Records contained in a dataset
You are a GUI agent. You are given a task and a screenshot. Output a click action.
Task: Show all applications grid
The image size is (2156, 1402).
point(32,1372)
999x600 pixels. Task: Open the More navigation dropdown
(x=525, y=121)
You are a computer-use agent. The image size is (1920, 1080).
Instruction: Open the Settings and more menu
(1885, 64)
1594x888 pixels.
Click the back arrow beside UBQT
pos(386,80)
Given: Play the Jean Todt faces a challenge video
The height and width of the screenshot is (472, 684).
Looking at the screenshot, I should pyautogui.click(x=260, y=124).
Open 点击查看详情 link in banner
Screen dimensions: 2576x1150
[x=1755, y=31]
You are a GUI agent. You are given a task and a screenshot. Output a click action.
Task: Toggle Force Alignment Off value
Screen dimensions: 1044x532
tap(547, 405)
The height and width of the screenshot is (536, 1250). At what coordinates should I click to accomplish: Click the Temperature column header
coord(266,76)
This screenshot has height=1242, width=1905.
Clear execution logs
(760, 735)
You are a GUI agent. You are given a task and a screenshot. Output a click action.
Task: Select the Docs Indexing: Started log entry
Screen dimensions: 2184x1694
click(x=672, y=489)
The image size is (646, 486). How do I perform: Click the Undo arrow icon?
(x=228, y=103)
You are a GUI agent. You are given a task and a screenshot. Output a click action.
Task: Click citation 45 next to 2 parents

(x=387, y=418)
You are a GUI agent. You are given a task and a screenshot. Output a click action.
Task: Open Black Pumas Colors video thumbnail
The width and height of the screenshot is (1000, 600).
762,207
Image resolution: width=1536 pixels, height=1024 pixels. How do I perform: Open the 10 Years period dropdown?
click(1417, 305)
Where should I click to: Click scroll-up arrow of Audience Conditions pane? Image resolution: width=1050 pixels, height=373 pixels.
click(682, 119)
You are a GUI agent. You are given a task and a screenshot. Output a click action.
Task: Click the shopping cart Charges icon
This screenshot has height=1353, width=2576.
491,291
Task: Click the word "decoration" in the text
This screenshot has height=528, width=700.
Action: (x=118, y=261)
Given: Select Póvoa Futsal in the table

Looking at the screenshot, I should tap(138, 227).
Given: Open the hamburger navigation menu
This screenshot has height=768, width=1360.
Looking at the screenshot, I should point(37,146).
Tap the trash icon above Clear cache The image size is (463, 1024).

What is asked >> Arrange the rows starting at the one containing "This screenshot has height=1242, width=1905." and ending at the one containing "click(1417, 305)" as a two-column CSV with the headers instruction and answer. Give one line per row, put each field in double quotes, and replace any line breaks with spaces.

Finished answer >>
instruction,answer
"This screenshot has height=1242, width=1905. Clear execution logs","(760, 735)"
"You are a GUI agent. You are given a task and a screenshot. Output a click action. Task: Select the Docs Indexing: Started log entry Screen dimensions: 2184x1694","click(x=672, y=489)"
"The image size is (646, 486). How do I perform: Click the Undo arrow icon?","(x=228, y=103)"
"You are a GUI agent. You are given a task and a screenshot. Output a click action. Task: Click citation 45 next to 2 parents","(x=387, y=418)"
"You are a GUI agent. You are given a task and a screenshot. Output a click action. Task: Open Black Pumas Colors video thumbnail The width and height of the screenshot is (1000, 600).","762,207"
"Image resolution: width=1536 pixels, height=1024 pixels. How do I perform: Open the 10 Years period dropdown?","click(1417, 305)"